[WHAT YOU SHOULD DO]
Write out the listing from its first line up to and including the line with "This screenshot has height=600, width=800.", word for word, with the pictures left out.

[MATERIAL PROVIDED]
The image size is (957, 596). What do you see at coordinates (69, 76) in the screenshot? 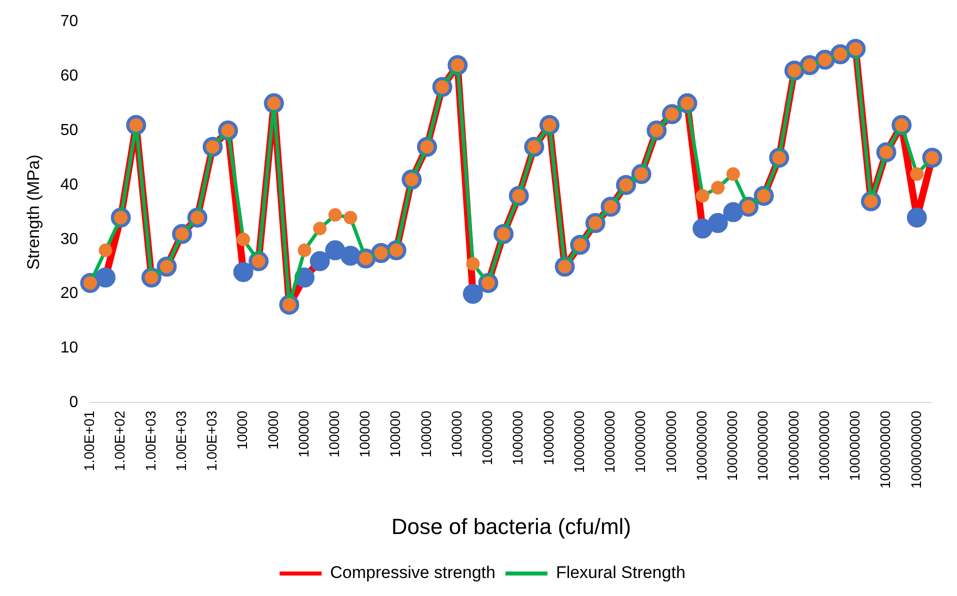
I see `y-tick-label: 60` at bounding box center [69, 76].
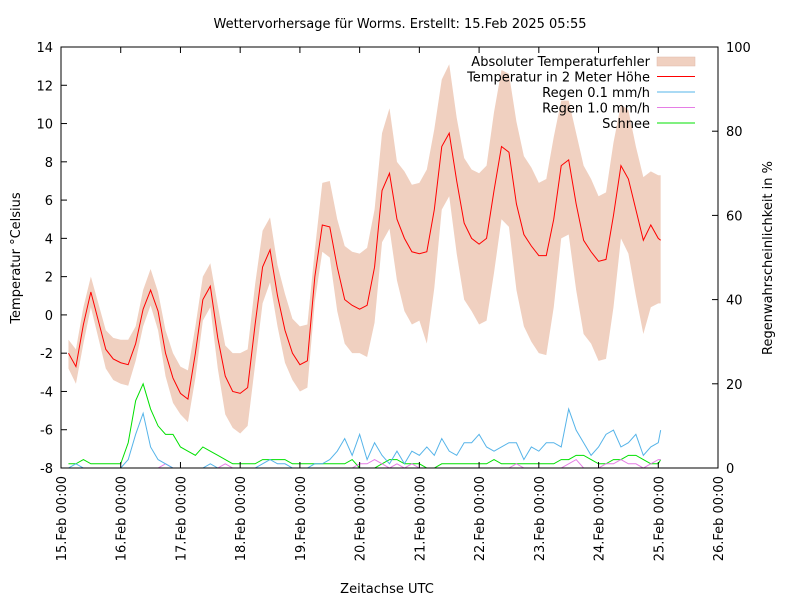 This screenshot has height=600, width=800. Describe the element at coordinates (49, 202) in the screenshot. I see `y-tick-label: 6` at that location.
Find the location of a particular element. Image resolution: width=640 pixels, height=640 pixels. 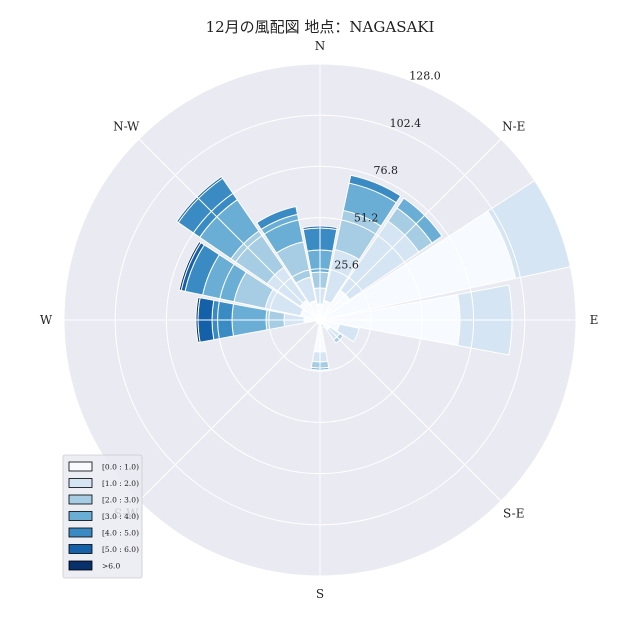

legend-label-2: [2.0 : 3.0) is located at coordinates (120, 500).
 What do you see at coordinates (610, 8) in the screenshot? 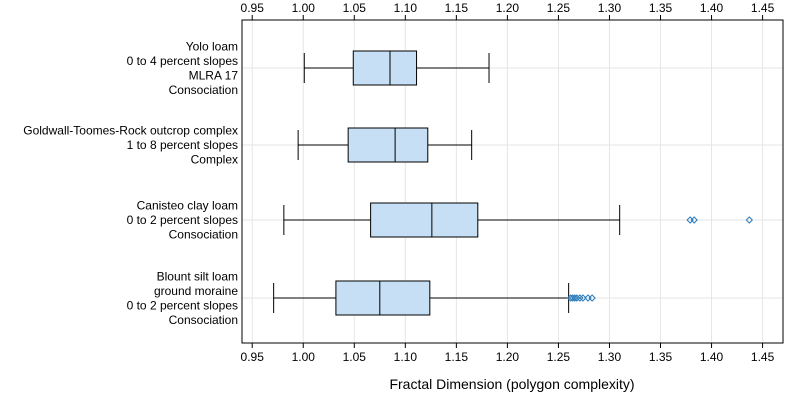
I see `x-tick-label-top: 1.30` at bounding box center [610, 8].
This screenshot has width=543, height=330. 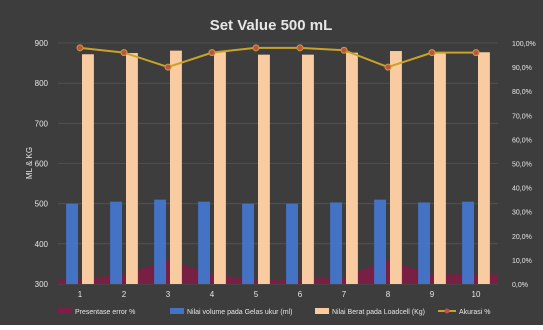 What do you see at coordinates (432, 294) in the screenshot?
I see `x-tick-label: 9` at bounding box center [432, 294].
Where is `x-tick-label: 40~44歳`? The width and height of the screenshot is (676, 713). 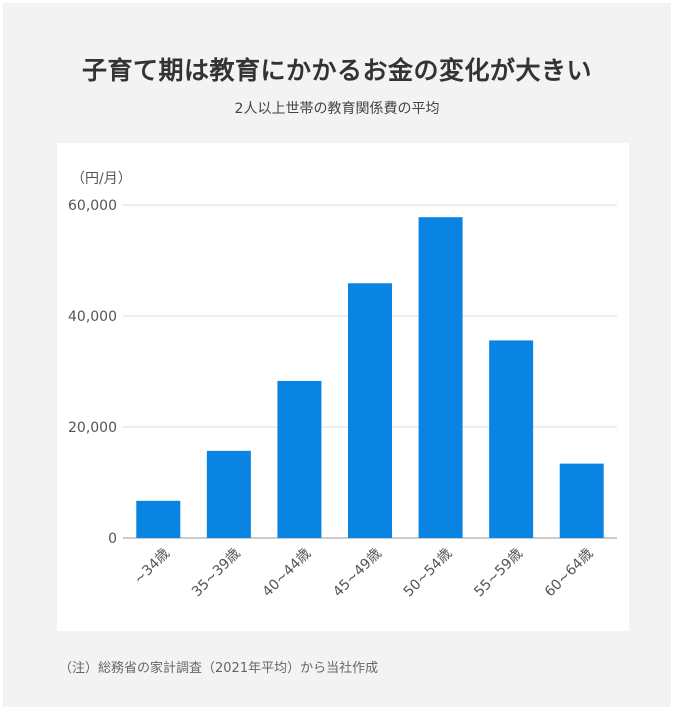 x-tick-label: 40~44歳 is located at coordinates (288, 574).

[FINISHED TASK]
The image size is (957, 596). What do you see at coordinates (69, 76) in the screenshot? 
I see `y-tick-label: 60` at bounding box center [69, 76].
 This screenshot has height=600, width=800. Describe the element at coordinates (49, 202) in the screenshot. I see `y-tick-label: 6` at that location.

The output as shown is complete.